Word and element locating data
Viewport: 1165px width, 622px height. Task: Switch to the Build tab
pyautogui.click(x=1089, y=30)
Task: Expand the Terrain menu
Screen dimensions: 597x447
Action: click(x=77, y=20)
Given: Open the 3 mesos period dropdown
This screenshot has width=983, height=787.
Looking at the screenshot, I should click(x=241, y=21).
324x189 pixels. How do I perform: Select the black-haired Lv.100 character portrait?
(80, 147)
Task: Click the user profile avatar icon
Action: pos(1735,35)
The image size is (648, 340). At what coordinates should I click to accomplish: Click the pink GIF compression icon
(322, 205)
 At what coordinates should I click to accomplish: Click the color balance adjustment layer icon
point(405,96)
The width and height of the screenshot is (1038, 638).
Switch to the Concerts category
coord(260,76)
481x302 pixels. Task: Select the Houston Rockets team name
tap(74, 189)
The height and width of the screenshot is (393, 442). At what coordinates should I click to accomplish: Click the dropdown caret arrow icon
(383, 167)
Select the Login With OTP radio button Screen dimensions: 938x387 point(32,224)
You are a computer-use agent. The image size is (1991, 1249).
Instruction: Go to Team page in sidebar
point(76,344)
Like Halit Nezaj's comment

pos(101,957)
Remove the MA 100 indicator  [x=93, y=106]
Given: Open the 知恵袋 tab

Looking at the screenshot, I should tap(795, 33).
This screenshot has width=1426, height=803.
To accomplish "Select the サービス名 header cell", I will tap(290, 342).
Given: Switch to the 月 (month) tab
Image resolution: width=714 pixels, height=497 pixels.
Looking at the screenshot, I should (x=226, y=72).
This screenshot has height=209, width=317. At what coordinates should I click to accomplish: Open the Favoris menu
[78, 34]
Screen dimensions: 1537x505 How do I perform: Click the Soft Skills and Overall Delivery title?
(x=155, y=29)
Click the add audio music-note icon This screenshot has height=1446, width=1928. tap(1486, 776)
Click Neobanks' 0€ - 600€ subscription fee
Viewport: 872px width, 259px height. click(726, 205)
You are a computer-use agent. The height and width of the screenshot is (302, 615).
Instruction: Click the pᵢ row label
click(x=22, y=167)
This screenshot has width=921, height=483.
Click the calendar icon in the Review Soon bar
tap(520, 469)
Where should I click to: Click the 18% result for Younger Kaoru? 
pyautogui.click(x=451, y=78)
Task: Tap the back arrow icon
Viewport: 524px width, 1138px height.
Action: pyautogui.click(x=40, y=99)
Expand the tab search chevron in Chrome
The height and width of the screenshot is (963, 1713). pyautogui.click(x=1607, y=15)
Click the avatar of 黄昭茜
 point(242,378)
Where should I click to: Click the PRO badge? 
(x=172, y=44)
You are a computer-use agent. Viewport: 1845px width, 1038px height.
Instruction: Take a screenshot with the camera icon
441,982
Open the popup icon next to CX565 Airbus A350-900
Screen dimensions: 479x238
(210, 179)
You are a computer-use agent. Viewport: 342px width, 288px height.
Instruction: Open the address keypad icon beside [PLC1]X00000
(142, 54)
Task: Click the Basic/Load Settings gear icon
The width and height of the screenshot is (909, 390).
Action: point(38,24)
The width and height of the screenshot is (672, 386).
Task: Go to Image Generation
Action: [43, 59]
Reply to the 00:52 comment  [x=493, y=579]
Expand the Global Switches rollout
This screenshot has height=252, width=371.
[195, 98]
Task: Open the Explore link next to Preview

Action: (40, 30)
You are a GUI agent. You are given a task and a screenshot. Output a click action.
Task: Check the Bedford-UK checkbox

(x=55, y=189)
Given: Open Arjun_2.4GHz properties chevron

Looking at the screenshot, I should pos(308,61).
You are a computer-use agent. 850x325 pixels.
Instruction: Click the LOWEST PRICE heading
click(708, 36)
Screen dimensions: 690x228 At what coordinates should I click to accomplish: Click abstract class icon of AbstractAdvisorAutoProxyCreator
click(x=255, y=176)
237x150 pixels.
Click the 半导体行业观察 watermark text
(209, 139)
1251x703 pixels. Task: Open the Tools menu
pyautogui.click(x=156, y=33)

- _Problem_
Copy out the part of the entries above that opens with the line containing "Task: Click the Basic/Load Settings gear icon" and closes with the line containing "Action: (40, 30)", keeping every line unchanged.

- _Output_
Task: Click the Basic/Load Settings gear icon
The width and height of the screenshot is (909, 390).
Action: point(38,24)
The width and height of the screenshot is (672, 386).
Task: Go to Image Generation
Action: [43, 59]
Reply to the 00:52 comment  [x=493, y=579]
Expand the Global Switches rollout
This screenshot has height=252, width=371.
[195, 98]
Task: Open the Explore link next to Preview

Action: (40, 30)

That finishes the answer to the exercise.